***** Record list *****

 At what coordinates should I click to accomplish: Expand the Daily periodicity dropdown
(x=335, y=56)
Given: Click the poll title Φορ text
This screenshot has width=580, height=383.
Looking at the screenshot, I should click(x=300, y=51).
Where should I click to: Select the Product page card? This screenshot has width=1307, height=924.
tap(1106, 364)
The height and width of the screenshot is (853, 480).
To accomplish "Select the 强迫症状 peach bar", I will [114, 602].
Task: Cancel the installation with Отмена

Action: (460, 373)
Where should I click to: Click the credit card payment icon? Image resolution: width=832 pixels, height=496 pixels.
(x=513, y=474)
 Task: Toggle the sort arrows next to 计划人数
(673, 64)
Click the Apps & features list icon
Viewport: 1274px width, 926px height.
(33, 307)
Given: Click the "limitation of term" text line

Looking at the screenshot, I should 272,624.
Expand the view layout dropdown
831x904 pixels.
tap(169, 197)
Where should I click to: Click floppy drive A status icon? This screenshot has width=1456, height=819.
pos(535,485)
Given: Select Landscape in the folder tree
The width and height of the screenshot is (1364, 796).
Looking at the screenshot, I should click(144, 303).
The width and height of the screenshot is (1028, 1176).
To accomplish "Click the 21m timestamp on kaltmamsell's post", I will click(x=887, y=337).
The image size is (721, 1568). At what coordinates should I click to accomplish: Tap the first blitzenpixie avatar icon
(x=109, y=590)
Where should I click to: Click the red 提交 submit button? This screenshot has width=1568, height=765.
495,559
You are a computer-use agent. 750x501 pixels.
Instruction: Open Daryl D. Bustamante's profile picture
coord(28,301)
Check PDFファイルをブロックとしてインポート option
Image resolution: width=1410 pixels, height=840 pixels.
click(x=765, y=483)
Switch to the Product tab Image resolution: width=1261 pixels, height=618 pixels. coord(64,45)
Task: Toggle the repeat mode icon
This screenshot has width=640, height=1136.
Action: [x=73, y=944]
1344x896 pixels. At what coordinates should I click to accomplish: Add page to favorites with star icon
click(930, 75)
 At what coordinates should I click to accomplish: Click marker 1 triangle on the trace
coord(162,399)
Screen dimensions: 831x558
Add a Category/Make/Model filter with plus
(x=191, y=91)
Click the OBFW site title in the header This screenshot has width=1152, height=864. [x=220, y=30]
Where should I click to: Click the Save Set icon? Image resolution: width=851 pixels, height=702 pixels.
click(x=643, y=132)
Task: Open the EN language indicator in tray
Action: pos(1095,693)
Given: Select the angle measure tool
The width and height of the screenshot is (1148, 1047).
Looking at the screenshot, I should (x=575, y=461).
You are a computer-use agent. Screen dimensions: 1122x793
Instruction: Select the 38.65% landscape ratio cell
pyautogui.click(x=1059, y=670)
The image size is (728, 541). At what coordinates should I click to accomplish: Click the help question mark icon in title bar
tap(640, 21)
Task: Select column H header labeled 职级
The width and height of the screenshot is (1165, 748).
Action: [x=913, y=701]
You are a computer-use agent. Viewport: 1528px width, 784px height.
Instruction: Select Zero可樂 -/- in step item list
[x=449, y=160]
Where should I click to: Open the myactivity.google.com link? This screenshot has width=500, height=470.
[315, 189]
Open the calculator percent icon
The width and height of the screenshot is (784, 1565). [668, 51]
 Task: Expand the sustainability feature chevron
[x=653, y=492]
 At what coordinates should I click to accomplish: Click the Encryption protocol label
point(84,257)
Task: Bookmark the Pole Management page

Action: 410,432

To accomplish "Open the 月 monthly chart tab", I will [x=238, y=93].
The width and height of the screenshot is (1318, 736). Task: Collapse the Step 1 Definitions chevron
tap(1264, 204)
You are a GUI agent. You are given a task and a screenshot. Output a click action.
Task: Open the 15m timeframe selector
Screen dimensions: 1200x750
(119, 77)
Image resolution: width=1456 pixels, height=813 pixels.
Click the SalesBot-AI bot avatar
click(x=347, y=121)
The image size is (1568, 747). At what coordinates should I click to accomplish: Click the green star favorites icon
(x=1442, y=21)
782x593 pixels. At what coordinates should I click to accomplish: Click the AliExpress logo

*****

→ **The problem**
Rewrite every line of the material above as a numbered list, leaving out the blank lines.

→ **Response to this task**
1.  At what coordinates should I click to accomplish: Expand the Daily periodicity dropdown
2. (x=335, y=56)
3. Given: Click the poll title Φορ text
4. This screenshot has width=580, height=383.
5. Looking at the screenshot, I should click(x=300, y=51).
6. Where should I click to: Select the Product page card? This screenshot has width=1307, height=924.
7. tap(1106, 364)
8. The height and width of the screenshot is (853, 480).
9. To accomplish "Select the 强迫症状 peach bar", I will [114, 602].
10. Task: Cancel the installation with Отмена
11. Action: (460, 373)
12. Where should I click to: Click the credit card payment icon? Image resolution: width=832 pixels, height=496 pixels.
13. (x=513, y=474)
14.  Task: Toggle the sort arrows next to 计划人数
15. (673, 64)
16. Click the Apps & features list icon
17. Viewport: 1274px width, 926px height.
18. (33, 307)
19. Given: Click the "limitation of term" text line
20. Looking at the screenshot, I should 272,624.
21. Expand the view layout dropdown
22. 831x904 pixels.
23. tap(169, 197)
24. Where should I click to: Click floppy drive A status icon? This screenshot has width=1456, height=819.
25. pos(535,485)
26. Given: Select Landscape in the folder tree
27. The width and height of the screenshot is (1364, 796).
28. Looking at the screenshot, I should click(144, 303).
29. The width and height of the screenshot is (1028, 1176).
30. To accomplish "Click the 21m timestamp on kaltmamsell's post", I will click(x=887, y=337).
31. The image size is (721, 1568). At what coordinates should I click to accomplish: Tap the first blitzenpixie avatar icon
32. (x=109, y=590)
33. Where should I click to: Click the red 提交 submit button? This screenshot has width=1568, height=765.
34. 495,559
35. You are a computer-use agent. 750x501 pixels.
36. Instruction: Open Daryl D. Bustamante's profile picture
37. coord(28,301)
38. Check PDFファイルをブロックとしてインポート option
39. Image resolution: width=1410 pixels, height=840 pixels.
40. click(x=765, y=483)
41. Switch to the Product tab Image resolution: width=1261 pixels, height=618 pixels. coord(64,45)
42. Task: Toggle the repeat mode icon
43. This screenshot has width=640, height=1136.
44. Action: [x=73, y=944]
45. 1344x896 pixels. At what coordinates should I click to accomplish: Add page to favorites with star icon
46. click(930, 75)
47.  At what coordinates should I click to accomplish: Click marker 1 triangle on the trace
48. coord(162,399)
49. Screen dimensions: 831x558
50. Add a Category/Make/Model filter with plus
51. (x=191, y=91)
52. Click the OBFW site title in the header This screenshot has width=1152, height=864. [x=220, y=30]
53. Where should I click to: Click the Save Set icon? Image resolution: width=851 pixels, height=702 pixels.
54. click(x=643, y=132)
55. Task: Open the EN language indicator in tray
56. Action: pos(1095,693)
57. Given: Select the angle measure tool
58. The width and height of the screenshot is (1148, 1047).
59. Looking at the screenshot, I should (x=575, y=461).
60. You are a computer-use agent. Screen dimensions: 1122x793
61. Instruction: Select the 38.65% landscape ratio cell
62. pyautogui.click(x=1059, y=670)
63. The image size is (728, 541). At what coordinates should I click to accomplish: Click the help question mark icon in title bar
64. tap(640, 21)
65. Task: Select column H header labeled 职级
66. The width and height of the screenshot is (1165, 748).
67. Action: [x=913, y=701]
68. You are a computer-use agent. Viewport: 1528px width, 784px height.
69. Instruction: Select Zero可樂 -/- in step item list
70. [x=449, y=160]
71. Where should I click to: Open the myactivity.google.com link? This screenshot has width=500, height=470.
72. [315, 189]
73. Open the calculator percent icon
74. The width and height of the screenshot is (784, 1565). [668, 51]
75.  Task: Expand the sustainability feature chevron
76. [x=653, y=492]
77.  At what coordinates should I click to accomplish: Click the Encryption protocol label
78. point(84,257)
79. Task: Bookmark the Pole Management page
80. Action: 410,432
81. To accomplish "Open the 月 monthly chart tab", I will [x=238, y=93].
82. The width and height of the screenshot is (1318, 736). Task: Collapse the Step 1 Definitions chevron
83. tap(1264, 204)
84. You are a GUI agent. You are given a task and a screenshot. Output a click action.
85. Task: Open the 15m timeframe selector
86. Screen dimensions: 1200x750
87. (119, 77)
88. Image resolution: width=1456 pixels, height=813 pixels.
89. Click the SalesBot-AI bot avatar
90. click(x=347, y=121)
91. The image size is (1568, 747). At what coordinates should I click to accomplish: Click the green star favorites icon
92. (x=1442, y=21)
93. 782x593 pixels. At what coordinates should I click to accomplish: Click the AliExpress logo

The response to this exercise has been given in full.